Task instructions ::
Scan the records for "corner". Show the matching lines.

##########

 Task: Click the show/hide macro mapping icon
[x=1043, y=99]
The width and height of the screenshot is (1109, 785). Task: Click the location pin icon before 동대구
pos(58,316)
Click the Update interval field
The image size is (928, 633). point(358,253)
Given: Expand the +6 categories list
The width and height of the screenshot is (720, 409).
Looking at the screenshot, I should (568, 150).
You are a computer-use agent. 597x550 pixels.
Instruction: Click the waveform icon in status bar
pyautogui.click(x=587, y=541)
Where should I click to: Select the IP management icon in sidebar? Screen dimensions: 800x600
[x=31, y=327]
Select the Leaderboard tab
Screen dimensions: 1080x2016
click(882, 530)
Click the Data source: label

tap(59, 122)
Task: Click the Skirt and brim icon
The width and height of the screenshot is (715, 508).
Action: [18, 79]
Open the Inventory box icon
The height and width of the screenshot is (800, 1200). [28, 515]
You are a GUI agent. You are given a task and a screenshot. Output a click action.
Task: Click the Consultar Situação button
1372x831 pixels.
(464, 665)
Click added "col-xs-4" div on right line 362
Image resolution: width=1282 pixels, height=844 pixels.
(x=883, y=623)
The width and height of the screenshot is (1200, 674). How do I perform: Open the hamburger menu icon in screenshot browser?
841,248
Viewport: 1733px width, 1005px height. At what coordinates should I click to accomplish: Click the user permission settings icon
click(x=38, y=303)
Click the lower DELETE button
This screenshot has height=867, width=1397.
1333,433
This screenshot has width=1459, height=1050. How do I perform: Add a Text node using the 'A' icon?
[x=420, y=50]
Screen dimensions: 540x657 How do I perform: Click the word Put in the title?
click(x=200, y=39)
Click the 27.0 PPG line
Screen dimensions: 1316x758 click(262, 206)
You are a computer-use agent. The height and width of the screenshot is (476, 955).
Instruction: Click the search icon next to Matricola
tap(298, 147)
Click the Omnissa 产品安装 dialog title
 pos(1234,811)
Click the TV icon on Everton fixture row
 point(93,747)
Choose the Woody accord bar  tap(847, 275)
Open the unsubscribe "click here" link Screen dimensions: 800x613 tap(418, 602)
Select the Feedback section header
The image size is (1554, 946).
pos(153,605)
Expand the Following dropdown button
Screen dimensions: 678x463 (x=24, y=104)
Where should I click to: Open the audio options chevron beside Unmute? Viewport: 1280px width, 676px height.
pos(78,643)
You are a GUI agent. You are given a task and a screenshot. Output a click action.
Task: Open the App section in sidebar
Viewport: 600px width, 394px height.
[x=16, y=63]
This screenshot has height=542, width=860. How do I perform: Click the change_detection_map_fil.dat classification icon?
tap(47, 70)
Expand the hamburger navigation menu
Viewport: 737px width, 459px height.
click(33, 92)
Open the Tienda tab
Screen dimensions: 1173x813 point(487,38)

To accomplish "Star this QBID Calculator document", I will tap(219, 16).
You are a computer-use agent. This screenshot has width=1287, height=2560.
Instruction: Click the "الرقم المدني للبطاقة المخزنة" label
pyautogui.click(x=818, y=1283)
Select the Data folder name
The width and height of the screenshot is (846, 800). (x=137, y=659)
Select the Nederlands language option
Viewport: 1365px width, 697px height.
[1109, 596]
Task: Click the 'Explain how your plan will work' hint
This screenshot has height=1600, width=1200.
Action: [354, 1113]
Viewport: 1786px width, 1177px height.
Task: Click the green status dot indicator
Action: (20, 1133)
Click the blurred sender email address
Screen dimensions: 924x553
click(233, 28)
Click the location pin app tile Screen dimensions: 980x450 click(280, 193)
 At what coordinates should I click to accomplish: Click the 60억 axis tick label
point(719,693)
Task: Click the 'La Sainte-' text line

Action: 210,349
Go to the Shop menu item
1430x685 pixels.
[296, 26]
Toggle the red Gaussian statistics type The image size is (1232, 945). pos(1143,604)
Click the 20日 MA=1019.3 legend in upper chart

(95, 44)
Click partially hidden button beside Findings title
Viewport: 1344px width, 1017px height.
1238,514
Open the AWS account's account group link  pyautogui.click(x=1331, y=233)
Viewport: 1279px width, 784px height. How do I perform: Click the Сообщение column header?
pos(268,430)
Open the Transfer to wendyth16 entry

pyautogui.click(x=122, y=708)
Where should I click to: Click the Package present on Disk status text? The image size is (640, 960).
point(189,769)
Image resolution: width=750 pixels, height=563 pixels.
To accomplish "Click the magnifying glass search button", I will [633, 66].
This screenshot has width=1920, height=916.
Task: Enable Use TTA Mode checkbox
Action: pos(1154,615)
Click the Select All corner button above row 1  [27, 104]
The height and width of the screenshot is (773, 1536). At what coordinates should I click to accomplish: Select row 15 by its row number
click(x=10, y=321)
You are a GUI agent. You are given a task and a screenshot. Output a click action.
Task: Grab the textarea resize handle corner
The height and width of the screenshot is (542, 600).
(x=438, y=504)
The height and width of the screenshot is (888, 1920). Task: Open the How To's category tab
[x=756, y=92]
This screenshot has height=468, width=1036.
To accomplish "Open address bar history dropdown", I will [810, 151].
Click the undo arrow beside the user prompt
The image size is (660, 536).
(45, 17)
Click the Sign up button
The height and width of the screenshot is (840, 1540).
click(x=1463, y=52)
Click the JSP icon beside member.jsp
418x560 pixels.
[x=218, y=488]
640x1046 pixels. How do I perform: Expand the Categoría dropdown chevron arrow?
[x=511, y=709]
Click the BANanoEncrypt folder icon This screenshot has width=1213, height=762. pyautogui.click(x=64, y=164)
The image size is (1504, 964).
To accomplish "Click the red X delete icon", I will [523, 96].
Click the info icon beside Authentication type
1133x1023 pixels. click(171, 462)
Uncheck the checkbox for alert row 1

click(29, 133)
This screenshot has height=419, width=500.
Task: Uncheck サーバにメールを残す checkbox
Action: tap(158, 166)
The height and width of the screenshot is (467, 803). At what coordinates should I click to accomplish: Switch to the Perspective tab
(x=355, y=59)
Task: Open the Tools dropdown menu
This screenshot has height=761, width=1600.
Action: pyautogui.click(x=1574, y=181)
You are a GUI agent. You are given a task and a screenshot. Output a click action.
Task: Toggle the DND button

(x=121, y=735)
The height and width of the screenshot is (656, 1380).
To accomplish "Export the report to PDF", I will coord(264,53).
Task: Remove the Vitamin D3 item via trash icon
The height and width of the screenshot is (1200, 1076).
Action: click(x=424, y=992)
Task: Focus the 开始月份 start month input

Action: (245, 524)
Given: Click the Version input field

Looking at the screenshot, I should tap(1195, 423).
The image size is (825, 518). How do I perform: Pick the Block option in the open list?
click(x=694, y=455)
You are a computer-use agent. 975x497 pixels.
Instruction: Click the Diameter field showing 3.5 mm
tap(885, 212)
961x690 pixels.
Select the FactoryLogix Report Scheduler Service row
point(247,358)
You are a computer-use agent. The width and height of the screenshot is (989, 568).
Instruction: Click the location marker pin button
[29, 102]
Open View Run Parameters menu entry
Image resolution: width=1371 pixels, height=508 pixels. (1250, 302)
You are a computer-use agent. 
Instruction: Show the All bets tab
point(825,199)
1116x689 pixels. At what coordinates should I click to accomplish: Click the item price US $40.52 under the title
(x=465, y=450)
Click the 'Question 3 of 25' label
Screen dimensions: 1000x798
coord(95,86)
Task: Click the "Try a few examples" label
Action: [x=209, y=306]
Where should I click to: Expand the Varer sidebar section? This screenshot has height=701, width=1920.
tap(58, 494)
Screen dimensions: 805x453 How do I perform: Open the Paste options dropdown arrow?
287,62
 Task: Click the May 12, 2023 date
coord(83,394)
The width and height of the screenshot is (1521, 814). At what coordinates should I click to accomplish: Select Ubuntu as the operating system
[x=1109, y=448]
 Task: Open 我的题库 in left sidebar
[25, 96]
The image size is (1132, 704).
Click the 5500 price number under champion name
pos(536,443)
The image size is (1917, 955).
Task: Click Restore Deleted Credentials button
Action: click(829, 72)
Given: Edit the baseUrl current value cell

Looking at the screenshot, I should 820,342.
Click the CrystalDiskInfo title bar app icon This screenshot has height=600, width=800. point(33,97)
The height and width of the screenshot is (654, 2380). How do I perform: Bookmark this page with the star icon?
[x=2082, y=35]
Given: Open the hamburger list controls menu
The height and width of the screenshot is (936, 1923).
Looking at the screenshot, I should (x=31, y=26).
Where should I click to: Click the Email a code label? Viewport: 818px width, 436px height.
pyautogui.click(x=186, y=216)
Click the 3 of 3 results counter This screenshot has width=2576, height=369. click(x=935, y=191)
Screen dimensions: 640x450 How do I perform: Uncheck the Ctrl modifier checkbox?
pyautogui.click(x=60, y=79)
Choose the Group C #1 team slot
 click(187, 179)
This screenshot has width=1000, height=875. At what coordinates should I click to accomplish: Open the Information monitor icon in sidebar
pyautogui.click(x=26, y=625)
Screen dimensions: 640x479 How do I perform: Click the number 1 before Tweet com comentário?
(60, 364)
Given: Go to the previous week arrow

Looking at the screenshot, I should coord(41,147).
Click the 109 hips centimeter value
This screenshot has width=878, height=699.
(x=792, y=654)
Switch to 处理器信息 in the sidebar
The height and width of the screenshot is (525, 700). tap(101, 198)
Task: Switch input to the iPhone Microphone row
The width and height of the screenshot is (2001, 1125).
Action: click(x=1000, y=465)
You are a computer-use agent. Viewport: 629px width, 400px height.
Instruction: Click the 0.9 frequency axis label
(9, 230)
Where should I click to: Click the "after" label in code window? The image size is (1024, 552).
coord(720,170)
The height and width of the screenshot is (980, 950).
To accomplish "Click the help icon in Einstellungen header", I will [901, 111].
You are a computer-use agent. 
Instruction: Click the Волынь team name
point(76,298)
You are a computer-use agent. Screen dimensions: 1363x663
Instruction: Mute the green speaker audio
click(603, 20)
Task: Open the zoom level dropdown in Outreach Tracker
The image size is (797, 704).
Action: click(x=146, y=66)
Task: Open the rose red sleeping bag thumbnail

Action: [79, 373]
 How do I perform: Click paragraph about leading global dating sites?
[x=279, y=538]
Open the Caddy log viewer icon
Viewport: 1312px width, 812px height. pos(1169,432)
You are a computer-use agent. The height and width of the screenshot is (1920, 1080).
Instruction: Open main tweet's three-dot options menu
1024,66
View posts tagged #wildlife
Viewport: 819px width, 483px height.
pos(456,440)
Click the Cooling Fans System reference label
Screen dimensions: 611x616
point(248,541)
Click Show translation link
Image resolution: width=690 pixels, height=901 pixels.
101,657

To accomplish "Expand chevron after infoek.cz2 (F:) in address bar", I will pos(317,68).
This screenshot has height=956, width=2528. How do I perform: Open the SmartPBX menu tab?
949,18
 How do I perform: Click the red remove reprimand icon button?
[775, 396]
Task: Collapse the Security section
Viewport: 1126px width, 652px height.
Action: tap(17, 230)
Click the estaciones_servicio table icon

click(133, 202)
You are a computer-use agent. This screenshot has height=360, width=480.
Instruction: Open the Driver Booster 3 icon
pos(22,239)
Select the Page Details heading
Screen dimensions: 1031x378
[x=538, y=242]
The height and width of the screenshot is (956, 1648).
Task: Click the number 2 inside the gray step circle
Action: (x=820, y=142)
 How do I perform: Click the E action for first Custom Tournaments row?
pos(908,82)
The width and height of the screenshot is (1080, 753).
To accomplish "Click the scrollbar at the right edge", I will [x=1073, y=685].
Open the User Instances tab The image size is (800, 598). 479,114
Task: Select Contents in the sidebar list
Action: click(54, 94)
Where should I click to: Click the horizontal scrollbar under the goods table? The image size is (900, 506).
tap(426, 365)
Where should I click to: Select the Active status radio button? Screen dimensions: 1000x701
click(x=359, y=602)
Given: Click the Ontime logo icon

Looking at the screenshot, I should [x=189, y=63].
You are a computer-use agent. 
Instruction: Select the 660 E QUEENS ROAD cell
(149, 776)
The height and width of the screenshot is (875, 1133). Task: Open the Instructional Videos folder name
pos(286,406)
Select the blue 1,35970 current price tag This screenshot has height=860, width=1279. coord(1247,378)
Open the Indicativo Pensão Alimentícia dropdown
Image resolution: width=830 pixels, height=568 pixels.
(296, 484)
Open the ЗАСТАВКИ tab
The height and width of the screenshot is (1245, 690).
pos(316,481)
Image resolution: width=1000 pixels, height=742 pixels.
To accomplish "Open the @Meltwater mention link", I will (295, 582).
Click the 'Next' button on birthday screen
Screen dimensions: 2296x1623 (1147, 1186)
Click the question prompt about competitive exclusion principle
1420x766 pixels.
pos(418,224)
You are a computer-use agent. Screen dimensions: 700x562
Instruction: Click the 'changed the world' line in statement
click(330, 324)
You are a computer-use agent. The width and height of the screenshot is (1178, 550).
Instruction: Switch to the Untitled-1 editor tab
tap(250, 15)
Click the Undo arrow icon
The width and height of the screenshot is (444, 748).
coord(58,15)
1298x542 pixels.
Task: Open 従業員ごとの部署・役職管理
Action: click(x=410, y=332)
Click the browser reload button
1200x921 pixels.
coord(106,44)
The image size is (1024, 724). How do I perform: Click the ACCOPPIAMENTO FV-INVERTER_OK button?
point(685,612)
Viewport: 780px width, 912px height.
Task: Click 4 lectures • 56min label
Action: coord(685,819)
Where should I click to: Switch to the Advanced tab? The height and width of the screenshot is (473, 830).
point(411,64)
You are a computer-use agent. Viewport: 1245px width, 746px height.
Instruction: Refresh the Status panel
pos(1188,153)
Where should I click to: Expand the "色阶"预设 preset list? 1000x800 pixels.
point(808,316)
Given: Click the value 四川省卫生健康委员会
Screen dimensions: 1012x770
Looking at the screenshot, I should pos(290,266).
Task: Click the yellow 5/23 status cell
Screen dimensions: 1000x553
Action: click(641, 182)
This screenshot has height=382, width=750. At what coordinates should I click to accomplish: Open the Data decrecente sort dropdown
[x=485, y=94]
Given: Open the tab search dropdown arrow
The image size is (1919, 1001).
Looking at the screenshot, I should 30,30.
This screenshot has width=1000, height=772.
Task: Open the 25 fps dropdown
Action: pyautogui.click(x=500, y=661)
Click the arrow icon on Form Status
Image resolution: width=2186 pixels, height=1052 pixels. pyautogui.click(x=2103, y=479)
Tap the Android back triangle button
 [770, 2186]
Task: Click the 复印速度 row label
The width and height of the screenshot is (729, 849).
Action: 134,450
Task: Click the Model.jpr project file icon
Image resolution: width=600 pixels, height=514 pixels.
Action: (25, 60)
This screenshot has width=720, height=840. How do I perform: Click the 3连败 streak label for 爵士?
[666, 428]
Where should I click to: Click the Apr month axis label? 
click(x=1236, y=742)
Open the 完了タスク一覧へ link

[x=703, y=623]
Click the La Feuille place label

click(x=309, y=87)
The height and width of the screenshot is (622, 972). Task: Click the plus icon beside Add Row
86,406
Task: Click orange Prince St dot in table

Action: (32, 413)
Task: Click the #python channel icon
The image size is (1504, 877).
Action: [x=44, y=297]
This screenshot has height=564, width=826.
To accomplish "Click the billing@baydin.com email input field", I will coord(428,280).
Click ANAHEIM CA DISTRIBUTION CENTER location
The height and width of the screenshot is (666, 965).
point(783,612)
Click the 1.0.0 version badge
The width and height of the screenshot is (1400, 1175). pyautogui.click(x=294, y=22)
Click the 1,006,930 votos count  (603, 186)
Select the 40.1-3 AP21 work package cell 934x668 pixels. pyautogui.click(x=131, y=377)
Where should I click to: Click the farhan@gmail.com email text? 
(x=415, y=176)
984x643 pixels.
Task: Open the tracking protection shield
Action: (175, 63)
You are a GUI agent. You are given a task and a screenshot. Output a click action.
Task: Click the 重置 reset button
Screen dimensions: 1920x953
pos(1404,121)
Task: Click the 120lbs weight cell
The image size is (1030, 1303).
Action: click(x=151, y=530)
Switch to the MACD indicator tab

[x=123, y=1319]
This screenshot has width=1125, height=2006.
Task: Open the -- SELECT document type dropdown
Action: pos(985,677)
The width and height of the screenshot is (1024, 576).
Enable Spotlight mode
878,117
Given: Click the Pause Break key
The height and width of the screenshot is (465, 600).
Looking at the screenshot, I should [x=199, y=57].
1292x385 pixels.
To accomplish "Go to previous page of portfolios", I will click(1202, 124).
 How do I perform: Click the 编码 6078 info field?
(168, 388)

##########

Result for this task ::
Click the Select All corner button above row 1  [27, 104]
Task: Grab the textarea resize handle corner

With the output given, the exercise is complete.